Rules for curl test applicability

[mathwizeguy]

trying to remember rules for curl test applicability.

is it just simple closed curve?

is F=-ysin(x)i+cos(x)j able to use the curl test?

 

[HallsofIvy]

It would help if you would cite the "curl test" you are talking about. I think you are referring to the fact that a two variable differential, f(x,y)dx+ g(x,y)dy, is an "exact differential", that is, that there exist F(x,y) such that dF= f(x,y)dx+ g(x,y)dy, if and only if
$$\frac{\partial f}{\partial y}= \frac{\partial g}{\partial x}$$
which the same as saying
$$curl \vec{f}= \nabla\times\vec{f}= \vec{0}$$ where
$$\vec{f}= f(x,y)\vec{i}+ g(x,y)\vec{j}$$.
It follows from that that the integral of f(x,y)dx+ g(x,y)dy around any closed path is 0 and that the integral from one point to another in the xy-plane is independent of the path.

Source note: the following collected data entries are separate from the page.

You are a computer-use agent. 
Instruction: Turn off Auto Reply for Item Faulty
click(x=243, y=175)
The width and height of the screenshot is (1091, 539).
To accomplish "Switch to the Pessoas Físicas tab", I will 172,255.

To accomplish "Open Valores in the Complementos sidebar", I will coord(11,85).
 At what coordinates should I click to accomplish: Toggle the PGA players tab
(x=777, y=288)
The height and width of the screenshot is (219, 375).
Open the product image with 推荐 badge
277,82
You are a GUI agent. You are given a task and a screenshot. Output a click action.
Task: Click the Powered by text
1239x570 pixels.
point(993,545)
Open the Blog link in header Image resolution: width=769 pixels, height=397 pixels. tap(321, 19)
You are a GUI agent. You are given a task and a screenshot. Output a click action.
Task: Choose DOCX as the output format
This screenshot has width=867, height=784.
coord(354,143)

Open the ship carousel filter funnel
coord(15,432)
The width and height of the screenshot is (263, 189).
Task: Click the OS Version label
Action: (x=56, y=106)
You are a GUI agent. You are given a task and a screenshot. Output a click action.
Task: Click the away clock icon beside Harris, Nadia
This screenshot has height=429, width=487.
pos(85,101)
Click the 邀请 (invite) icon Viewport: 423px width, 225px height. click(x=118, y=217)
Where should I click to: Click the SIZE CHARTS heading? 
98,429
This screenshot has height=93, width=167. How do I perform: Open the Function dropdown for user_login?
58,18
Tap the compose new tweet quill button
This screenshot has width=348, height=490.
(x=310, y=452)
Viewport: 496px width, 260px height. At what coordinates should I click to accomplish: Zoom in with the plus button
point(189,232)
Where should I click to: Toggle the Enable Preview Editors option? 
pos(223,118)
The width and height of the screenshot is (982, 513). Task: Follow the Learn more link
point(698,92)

Which of those are you referring to?

 

[mathwizeguy]

i was referring to the df/dy-dg/dx.

 

[HallsofIvy]

Actually, that doesn't answer my question- were you referring to the fact that if df/dy- dg/dx= 0 implies that the integral around a closed path is 0 or to the fact that it implies the integral, from one point to another, is independent of the path.

The first obviously requires a closed path- it says so! The second does not.